The question is how to keep "run each task in an isolated container locally" without importing the Docker SDK into the control plane.

Decision

Kubernetes is the sole container execution path. The control plane creates ephemeral pods via client-go (which it already depends on) for both production and local development. Local "Docker" execution becomes local Kubernetes on a single-node cluster (k3d / kind / minikube / Docker Desktop's Kubernetes), which itself runs on the developer's Docker.

The control plane does not import the Docker SDK (github.com/docker/docker) or any container-engine client other than client-go.

A SubprocessExecutor remains as an explicit, dev-only escape hatch that runs the agent directly on the host with no isolation (and a loud warning). It is not a container path; it exists for fast local iteration without any cluster.

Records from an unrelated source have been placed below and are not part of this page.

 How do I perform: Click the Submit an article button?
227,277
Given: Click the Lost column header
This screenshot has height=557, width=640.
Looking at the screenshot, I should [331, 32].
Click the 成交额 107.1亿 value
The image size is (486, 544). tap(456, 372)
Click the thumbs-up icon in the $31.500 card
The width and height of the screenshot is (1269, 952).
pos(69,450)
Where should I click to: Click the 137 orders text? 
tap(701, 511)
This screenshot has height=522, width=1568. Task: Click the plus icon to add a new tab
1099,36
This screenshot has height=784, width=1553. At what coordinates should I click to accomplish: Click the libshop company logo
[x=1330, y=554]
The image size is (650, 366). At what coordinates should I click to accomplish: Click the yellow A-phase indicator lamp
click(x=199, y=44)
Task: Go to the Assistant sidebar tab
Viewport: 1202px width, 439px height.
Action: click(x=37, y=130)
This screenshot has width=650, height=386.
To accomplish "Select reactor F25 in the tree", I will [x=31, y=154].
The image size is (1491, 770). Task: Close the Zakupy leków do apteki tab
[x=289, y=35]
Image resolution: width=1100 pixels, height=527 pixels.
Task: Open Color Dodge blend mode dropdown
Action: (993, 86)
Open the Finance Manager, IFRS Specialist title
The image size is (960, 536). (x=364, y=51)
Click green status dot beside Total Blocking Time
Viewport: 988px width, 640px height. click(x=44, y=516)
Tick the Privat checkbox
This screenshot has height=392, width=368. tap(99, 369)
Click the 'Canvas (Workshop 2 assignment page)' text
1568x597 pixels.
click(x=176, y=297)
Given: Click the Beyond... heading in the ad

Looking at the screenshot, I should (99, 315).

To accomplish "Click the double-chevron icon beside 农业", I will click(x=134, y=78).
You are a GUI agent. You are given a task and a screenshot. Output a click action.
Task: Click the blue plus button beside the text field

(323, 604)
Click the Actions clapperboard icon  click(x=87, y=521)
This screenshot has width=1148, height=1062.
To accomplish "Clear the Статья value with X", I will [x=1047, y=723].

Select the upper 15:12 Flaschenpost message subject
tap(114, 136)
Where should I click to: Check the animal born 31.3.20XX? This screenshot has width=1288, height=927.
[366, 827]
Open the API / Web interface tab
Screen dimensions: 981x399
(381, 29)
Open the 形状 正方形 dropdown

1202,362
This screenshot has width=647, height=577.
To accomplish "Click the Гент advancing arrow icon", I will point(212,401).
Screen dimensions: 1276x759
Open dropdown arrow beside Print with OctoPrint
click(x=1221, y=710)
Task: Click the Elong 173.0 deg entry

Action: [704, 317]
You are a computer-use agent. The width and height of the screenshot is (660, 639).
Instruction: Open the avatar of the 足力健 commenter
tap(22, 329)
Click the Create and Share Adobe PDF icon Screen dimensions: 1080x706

This refines the standalone-mode wording of ADR 0002: standalone container execution is local Kubernetes, not a direct Docker integration.

Rationale

  • Clean supply chain. Removing the Docker SDK eliminates the unfixable GO-2026-4887 reachable vulnerability and a large transitive dependency tree, keeping the CI security gate (ADR 0014) green and the server binary small.
  • One execution path. The same KubernetesExecutor, pod spec, watcher, and cleanup logic serve both local and production. Less code, fewer edge cases, identical behavior across environments.
  • Ecosystem precedent. This mirrors how the cloud-native ecosystem evolved: Argo Workflows deprecated and removed its Docker executor in favor of Kubernetes-native executors, and Kubeflow Pipelines runs on Kubernetes (Argo/Tekton) without embedding the Docker SDK in its control plane, delegating image builds to out-of-process tools (Kaniko/BuildKit).
  • govulncheck reachability fits. Depending only on client-go lets the call-graph analysis suppress the inevitable unreachable transitive advisories, rather than failing on a directly-reachable, unfixable one.

Consequences

  • Local dev requires a local Kubernetes cluster. The developer guide recommends k3d cluster create (or kind). This raises the local setup bar versus a bare Docker daemon, but unifies the execution model.
  • The DockerExecutor and the Docker SDK dependency are removed. If a SDK-free Docker mode is ever desired (e.g., shelling out to the docker CLI or talking to the daemon socket over net/http), it can be added later as a separate, optional executor without reintroducing the SDK; this ADR does not forbid that, only the in-process SDK dependency.
  • Image build stays out-of-process. Consistent with this decision, the leoflow compile image build (ADR 0003, issue #7) should use an out-of-process builder (Kaniko/BuildKit/docker build shell-out), not the Docker SDK.
  • Subprocess mode is dev-only and unisolated, gated behind an explicit opt-in and a runtime warning.

Alternatives Rejected

  • Docker SDK in the control plane (the Phase 3 DockerExecutor): rejected for the supply-chain and coherence reasons above.
  • Shell out to the docker CLI: viable and SDK-free, but adds a second container API surface and requires the docker CLI on the host; deferred as an optional future executor, not the default.
  • A separate out-of-process executor binary that imports the SDK: isolates the dependency from the server binary but still ships the unfixable vulnerability somewhere; not worth the added moving part for a dev convenience.